Perda Miras Menghilang, Ketua Balegda M Taufik Disorot

Badan Legislasi Daerah (Balegda) DPRD DKI Jakarta tengah dalam sorotan. Pasalnya, usulan Raperda pengendalian miras di Balegda secara tiba-tiba menghilang. Padahal Raperda itu dinilai sebagai persoalan yang sangat urgent untuk dibahas dalam rancangan Perda Miras di Badan Legislasi Daerah DPRD DKI.

Walhasil, sikap protes terhadap hilangnya Raperda Miras kini dilayangkan fraksi PPP kepada Balegda lewat surat tertulis. Adalah Ketua Fraksi PPP di DPRD DKI, Maman Firmansyah yang menuding adanya permainan antara ketua Balegda, M Taufik dengan pengusaha hitam di Jakarta. Indikasinya hilangnya usulan Raperda pengendalian minuman di Balegda DPRD.

“Padahal Raperda itu untuk mengendalikan peredaran dan penggunaan miras di tengah masyarakat. Karena hingga kini dampak dari bebasnya penggunaan minuman keras di Jakarta ribuan nyawa melayang,” ujar politisi yang terpilih dari dapil Jakut itu kepada INDOPOS, Jumat (30/1).

Dijelaskannya, SK Menperindag soal adanya larangan peredaran miras di minimarket tidak sepenuhnya bisa membentengi generasi muda agar terbebas dari miras. Adanya SK Menperindag, dikatakannya hanya membatasi distribusi miras. “Tapi tidak ada upaya penindakan terhadap penyelahgunaan miras di kampung-kampung. Dengan adanya SK Menperindag, ditambah dengan Perda pengendalian miras. Justru akan menambah kuat payung hukum sehingga Lurah, RW dan Satpol PP bisa bertindak terhadap peredaran miras yang hingga kini tidak terkendali,” bebernya.

Dari data yang diperoleh Fraksi PPP, saat ini peredaran Misras di masyarakat sudah sangat mengkhawatirkan, karena sudah menyentuh hampir semua lapisan masyarakat, termasuk usia anak.”PPP mendesak agar Balegda tetap memasukan Rapeda itu meski terlambat. Kami bukan berniat membasmi miras, tapi lebih kepada pengendalian agar menghindari korban jiwa yang terus bertambah dari penyalahgunaan miras di Jakarta,” katanya.

Sementara, Ketua Balegda DPRD, M Taufik mengungkapkan Balegda dalam menentukan pembahsa perda yang akan dibahas berdasarkan prioritas.
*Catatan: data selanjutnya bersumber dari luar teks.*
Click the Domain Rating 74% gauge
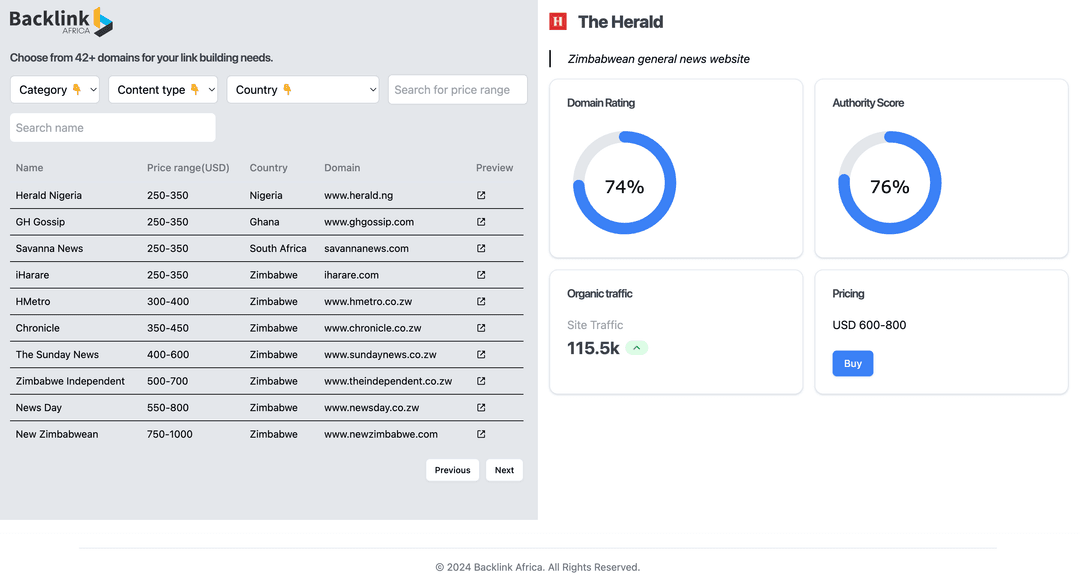 (x=624, y=184)
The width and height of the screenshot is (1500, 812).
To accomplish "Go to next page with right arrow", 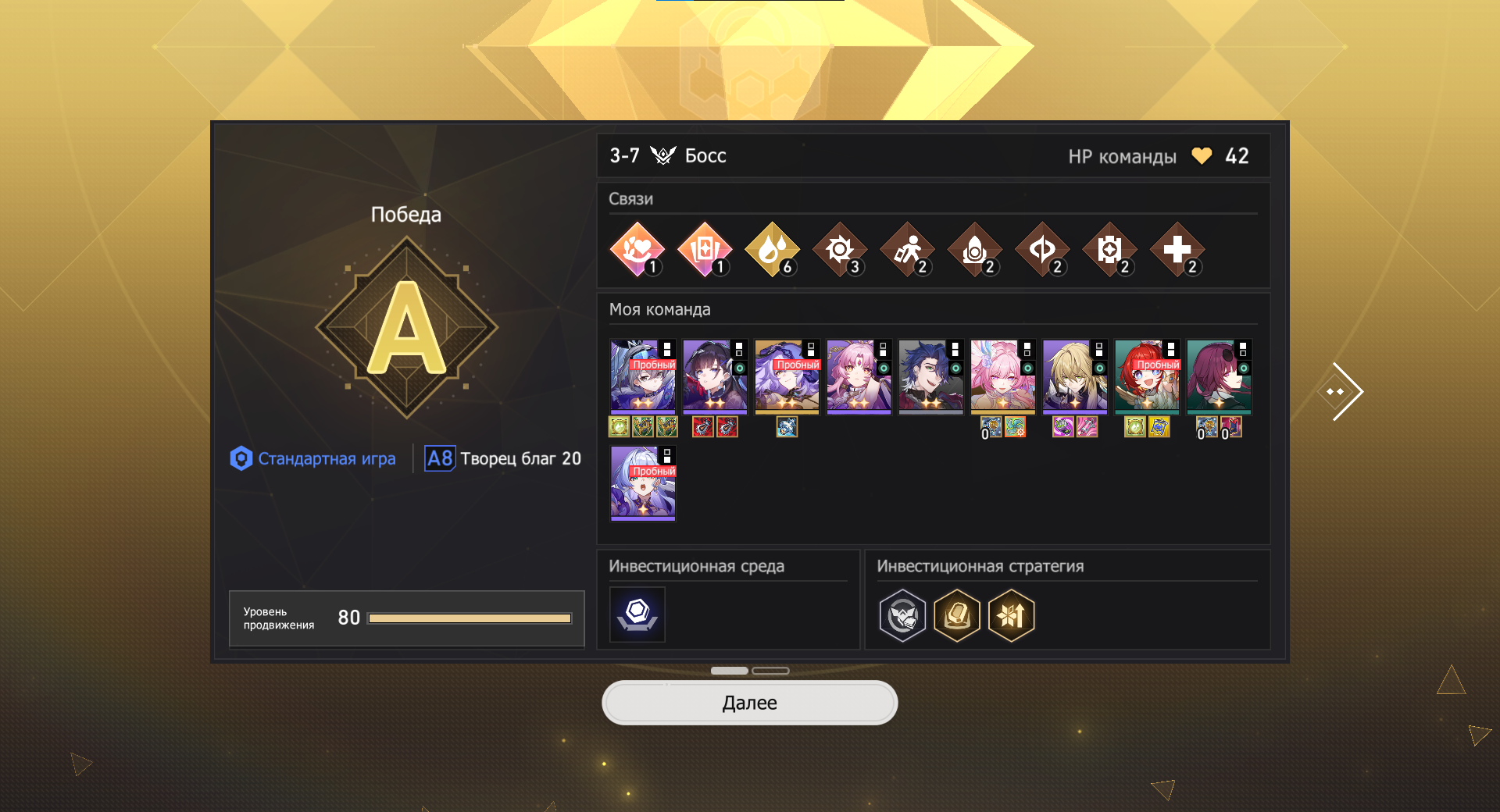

Menurutnya, saat ini ada 30 usulan Raperda. “Nah itu kita ukur. 30 Raperda itu setahun bisa dibahas atau tidak dalam waktu 57 minggu. Minus sabtu dan minggu kita libur pembahasan,” katanya.

Dia mengatakan, saat ini raperda  miras di DKI belum menjadi prioritas. Hal itu dikarenakan adanya Perpres dan Permendag. “Itu sudah ada aturan yang mengatur. Perpres itu, sudah jelas. Maka semua bisa melakukan penindakan dengan cara sweeping.

Ketentuannya kan sudah jelas hanya di cafe, hotel atau bar,” bebernya.

Menyoal surat protes fraksi PPP, wakil ketua DPRD DKI ini mengungkapkan surat tersebut belum diterima Balegda.”Belum ada surat itu, mereka kan ikut dalam pembahasan. Raperda itu kan usulan, yang berasal dari inisitif dewan. Jadi kalau pun ada protes, sudah tidak bisa, karena sudah diketok palu untuk agenda tahunan,” katanya.

Meski begitu,dalam perjalannya jika memang ada raperda yang dianggap urgent, Balegda masih bisa menerima. “Tidak ada lobi-lobi dengan pengusaha mana pun. Buat apa?,” katanya. Dia menambahkan, pekan depan akan diumumkan perda yang akan dibahas.